Certificado de Louvor foi entregue na sede da Organização, em Londres

Por Primeiro-Tenente (RM2-T) Kizia Fonsêca – Londres, Reino Unido

Nesta segunda-feira (27), o Brasil marcou presença em uma das premiações de maior prestígio para a comunidade marítima mundial, o Prêmio IMO por Bravura Excepcional no Mar, da Organização Marítima Internacional (IMO). O evento aconteceu na sede da Organização, em Londres. Um dos agraciados com o Certificado de Louvor, por seu ato de bravura, foi o pescador José Cardoso Lemos, de 48 anos. Ele resgatou 35 pessoas, com vida, de uma embarcação que naufragou nas proximidades da Ilha de Cotijuba, no estado do Pará.

Membro do Conselho Consultivo da IMO desde 1967, o Brasil tem atuado ativamente por meio de sua Representação Permanente, exercida pela Marinha do Brasil, contribuindo para o desenvolvimento de regulamentações internacionais relacionadas às atribuições da Organização, principalmente aquelas atinentes à segurança da navegação e à proteção ao meio ambiente marinho.

Nesse contexto, uma das atividades para aumentar a conscientização sobre os temas trabalhados são as premiações relativas às atividades desenvolvidas no setor marítimo internacional. Entre eles, destacam-se as “Honras da IMO por Bravura Excepcional no Mar”, que são concedidas anualmente e foram estabelecidas para proporcionar reconhecimento internacional àqueles que, correndo o risco de perder a própria vida, praticam atos de bravura excepcional, demonstrando extraordinária coragem na tentativa de salvar vidas no mar ou na tentativa de prevenir ou mitigar os danos ao ambiente marinho. Tais atos de bravura também podem envolver habilidades extraordinárias de navegação em condições muito difíceis ou qualquer outra demonstração de coragem extraordinária.

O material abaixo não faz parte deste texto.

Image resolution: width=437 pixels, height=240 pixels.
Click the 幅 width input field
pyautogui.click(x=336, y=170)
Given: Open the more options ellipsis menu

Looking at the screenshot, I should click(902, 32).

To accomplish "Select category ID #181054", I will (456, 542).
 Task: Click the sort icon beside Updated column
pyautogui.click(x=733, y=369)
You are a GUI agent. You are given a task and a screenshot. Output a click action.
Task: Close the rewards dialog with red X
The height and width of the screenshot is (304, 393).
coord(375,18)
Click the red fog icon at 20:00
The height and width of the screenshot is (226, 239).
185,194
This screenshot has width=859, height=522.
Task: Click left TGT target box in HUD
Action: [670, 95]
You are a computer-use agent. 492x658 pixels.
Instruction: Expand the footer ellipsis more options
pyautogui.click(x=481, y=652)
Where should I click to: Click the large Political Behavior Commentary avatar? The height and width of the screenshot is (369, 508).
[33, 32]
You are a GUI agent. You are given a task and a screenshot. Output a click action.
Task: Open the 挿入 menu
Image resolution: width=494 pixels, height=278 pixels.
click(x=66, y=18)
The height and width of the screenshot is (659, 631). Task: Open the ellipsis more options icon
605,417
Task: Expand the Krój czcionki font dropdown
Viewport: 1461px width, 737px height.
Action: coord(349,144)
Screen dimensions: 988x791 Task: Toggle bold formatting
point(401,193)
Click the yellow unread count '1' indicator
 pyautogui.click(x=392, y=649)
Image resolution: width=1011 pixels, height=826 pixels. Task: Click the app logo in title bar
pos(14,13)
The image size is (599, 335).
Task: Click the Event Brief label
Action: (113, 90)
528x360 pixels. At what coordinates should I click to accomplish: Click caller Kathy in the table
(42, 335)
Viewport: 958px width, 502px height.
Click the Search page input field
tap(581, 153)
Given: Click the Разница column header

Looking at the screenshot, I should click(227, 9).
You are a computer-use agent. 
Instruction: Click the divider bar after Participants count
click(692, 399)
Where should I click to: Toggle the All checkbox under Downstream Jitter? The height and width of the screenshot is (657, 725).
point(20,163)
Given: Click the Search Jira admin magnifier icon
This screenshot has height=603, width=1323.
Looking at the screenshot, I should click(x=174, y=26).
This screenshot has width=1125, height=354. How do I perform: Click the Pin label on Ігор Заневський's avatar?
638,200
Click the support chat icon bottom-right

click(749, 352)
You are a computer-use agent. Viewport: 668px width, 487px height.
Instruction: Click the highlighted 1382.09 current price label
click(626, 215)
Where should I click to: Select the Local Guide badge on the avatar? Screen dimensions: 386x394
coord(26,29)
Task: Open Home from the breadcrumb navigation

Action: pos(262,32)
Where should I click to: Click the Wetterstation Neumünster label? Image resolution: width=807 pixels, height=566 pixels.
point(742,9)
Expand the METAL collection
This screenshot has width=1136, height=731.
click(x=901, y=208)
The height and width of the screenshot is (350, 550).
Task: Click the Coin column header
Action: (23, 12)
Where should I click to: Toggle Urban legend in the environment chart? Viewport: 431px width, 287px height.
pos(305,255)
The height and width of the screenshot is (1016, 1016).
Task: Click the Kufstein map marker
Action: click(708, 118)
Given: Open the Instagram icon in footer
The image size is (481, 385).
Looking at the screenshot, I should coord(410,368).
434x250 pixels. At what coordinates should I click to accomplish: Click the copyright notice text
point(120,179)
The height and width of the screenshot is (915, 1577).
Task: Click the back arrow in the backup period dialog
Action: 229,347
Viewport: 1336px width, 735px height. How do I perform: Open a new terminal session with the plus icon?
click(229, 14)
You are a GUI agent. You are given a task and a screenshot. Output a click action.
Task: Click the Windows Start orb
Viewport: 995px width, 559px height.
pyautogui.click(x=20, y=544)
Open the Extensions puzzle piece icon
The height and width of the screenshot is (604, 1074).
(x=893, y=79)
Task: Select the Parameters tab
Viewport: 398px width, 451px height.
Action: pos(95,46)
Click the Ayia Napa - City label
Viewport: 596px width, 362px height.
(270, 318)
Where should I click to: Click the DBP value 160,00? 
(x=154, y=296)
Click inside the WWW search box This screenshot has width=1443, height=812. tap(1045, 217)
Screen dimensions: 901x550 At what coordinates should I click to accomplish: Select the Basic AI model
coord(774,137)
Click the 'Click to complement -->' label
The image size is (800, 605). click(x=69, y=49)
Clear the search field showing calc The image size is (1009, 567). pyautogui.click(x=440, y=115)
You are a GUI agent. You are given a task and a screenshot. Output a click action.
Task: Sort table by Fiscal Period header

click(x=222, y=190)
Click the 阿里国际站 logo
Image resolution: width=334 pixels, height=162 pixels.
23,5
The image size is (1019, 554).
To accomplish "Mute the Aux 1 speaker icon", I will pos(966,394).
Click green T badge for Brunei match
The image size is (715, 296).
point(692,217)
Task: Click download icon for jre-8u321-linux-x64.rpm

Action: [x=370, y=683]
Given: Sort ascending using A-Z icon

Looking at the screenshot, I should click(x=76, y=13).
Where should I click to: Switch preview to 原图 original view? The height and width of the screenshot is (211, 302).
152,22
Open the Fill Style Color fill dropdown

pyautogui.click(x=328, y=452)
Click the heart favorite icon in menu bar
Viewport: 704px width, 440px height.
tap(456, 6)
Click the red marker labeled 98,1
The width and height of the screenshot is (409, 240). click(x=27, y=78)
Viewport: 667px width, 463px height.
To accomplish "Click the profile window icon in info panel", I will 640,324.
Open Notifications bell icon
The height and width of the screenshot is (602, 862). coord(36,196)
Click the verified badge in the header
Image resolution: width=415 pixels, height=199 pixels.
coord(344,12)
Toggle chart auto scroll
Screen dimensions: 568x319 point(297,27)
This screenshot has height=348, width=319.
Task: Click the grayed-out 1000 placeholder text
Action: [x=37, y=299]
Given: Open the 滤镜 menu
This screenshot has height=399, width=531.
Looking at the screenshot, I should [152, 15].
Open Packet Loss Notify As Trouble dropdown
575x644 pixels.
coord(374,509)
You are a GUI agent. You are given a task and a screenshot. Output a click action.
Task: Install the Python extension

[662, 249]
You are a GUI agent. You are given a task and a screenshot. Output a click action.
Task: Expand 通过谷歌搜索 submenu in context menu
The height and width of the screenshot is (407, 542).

Anualmente, a IMO recebe de seus países e instituições membros, indicações de pessoas que tenham exercido atos de bravura. Existem três tipos de categorias de distinção: a primeira é o prêmio concedido para o ato de bravura mais notável entre os descritos. A segunda categoria concede ao participante o Certificado de Louvor quando são reconhecidos pelos atos de bravura extraordinária. A terceira categoria envia cartas de recomendações aos participantes considerados merecedores de reconhecimento especial por ações meritórias que tenham exercido no ano corrente. Na edição de 2023, a IMO recebeu 47 indicações de 18 países, uma associação e três Organizações Não Governamentais, todos membros ativos.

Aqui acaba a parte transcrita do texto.